Just my guesswork, FWIW....
 
Dry ice is made by refracting air and compressing the CO2 gas. Last I checked, there is no shortage of air.
Like the above answer, it may make a distribution issue and the suppliers may need to increase production, but I doubt it will be like the great toilet paper shortage.
 
So .... I partially take back what I wrote above. Just saw a report on this .... and it looks like they ARE planning on shipping on dry ice. Developing insulated boxes to put the dry ice into. UPS is being contracted to do the long haul, and Dr. offices will also be supplied with these insulated boxes. Ordinarily, no pharma company in their right mind would create/market a drug formulation that requires this kind of storage --- as if the cold conditions are not demonstrated as literally continuous, then the entire drug contents of any box that looses dry ice content becomes trash. just not doable and still make a profit on the stuff. but this is an emergency... and it looks like they are going to try to make this work.

I just heard an interview with the person responsible for all these transportation logistics ..... and while she said they had the production in-hand for these insulated boxes, and had things ready to go with UPS for long-haul shipments and local deliveries, she did NOT have a really good answer for questions about the supply of dry ice (and that there are now local shortages of it).

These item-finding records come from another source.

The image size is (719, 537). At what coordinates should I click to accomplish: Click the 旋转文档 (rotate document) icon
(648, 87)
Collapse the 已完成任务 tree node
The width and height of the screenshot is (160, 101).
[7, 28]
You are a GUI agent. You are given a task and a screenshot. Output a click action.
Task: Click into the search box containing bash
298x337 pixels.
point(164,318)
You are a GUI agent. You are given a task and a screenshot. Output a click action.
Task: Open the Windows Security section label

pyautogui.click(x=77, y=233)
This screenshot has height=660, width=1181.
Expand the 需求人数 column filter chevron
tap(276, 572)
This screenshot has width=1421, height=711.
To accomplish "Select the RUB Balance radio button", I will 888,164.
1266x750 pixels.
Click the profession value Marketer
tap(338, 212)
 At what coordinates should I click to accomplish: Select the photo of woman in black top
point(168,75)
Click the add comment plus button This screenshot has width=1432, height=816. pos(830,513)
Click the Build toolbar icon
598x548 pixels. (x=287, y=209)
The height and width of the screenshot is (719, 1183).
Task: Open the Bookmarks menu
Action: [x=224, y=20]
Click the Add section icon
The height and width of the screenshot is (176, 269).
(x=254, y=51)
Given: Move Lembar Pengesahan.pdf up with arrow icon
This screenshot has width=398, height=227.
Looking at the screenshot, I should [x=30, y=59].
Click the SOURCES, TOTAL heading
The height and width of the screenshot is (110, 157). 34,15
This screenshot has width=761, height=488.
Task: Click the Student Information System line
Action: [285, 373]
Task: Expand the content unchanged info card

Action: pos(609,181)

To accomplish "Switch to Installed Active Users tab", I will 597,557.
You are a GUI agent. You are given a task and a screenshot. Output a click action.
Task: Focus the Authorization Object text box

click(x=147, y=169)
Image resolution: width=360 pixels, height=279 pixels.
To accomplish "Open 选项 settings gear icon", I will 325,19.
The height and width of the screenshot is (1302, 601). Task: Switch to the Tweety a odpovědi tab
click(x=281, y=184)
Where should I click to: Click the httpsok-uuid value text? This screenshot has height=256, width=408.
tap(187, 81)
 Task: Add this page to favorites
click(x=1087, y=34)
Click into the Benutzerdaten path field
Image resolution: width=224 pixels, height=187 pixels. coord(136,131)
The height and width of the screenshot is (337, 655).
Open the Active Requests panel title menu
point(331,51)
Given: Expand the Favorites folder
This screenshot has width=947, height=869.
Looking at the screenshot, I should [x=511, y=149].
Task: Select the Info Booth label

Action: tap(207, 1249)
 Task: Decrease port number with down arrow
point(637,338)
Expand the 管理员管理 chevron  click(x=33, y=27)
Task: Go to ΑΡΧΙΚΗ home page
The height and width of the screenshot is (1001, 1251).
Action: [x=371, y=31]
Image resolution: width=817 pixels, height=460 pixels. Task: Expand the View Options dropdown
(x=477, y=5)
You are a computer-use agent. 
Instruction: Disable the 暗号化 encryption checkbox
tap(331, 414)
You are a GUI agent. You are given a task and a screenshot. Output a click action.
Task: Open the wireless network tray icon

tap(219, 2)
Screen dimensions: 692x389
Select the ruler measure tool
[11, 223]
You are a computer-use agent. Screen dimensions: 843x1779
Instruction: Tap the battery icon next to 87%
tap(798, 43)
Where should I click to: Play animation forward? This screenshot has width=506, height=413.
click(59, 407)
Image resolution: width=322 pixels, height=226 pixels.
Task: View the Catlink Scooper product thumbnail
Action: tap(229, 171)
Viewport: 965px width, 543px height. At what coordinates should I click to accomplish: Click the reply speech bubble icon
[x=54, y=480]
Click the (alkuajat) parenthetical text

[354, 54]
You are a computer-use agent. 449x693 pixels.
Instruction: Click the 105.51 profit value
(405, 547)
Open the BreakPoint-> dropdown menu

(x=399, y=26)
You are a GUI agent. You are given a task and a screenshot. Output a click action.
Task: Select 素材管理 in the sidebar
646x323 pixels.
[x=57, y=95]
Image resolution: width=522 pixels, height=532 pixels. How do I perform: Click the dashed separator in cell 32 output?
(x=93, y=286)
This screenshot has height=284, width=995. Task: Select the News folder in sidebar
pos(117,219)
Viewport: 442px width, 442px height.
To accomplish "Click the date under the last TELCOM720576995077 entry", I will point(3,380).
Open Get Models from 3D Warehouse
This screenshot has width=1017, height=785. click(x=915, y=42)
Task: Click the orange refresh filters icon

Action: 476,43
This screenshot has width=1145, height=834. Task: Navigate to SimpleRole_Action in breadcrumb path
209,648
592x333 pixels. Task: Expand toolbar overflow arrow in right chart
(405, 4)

Stacy - you are right ..... air is plentiful .... but the type of industrial equipment to extract CO2/dry ice from that air is BIG capital infrastructure that takes years to build and start up .... so the supply might well be diverted to the vaccine distribution, and thus limited for other purposes. my response above was presupposing the use of other cold chain shipping technologies ..... but it looks like for this "first out of the blocks" vaccine they are going to rely on dry ice. It is extremely likely though that vaccines that are approved later (there are quite a few being developed) will be more stable at higher temperatures (like maybe just basic refrigeration that everyone has capability of), and so the crunch on dry ice will not be an ongoing thing.

If I were planning this, I would accept this difficult-to-store vaccine as an initial way to get hospital staff and first responders vaccinated starting around the end of the year, and then shift to a more stable, easier to distribute, vaccine for general population use starting maybe in the spring.....
 
I've read this particular vaccine takes TWO shots. So twice as much cold transport. I'm pretty sure it takes a little more than just air to make dry ice. Expensive equipment that no one is ready to invest in IF this is just a short term vaccine with no long term pay back. Just saying. Hope I'm wrong.
 
I was thinking about this last night and what I recall from my days at Virginia Chemicals was that CO2 is actually a nearly free by-product of oil and gas refineries and the chemical industry. I did some searches and found this site on CO2 production plants. There is some interesting stuff here for some of us nerds:
http://www.comtecswiss.com/en/equipment-and-plants/co2-production-plant/
 
The pfizer vaccine is the only one that will need that temp. He said he expects there to be several other vaccine options real soon that wont need that temp.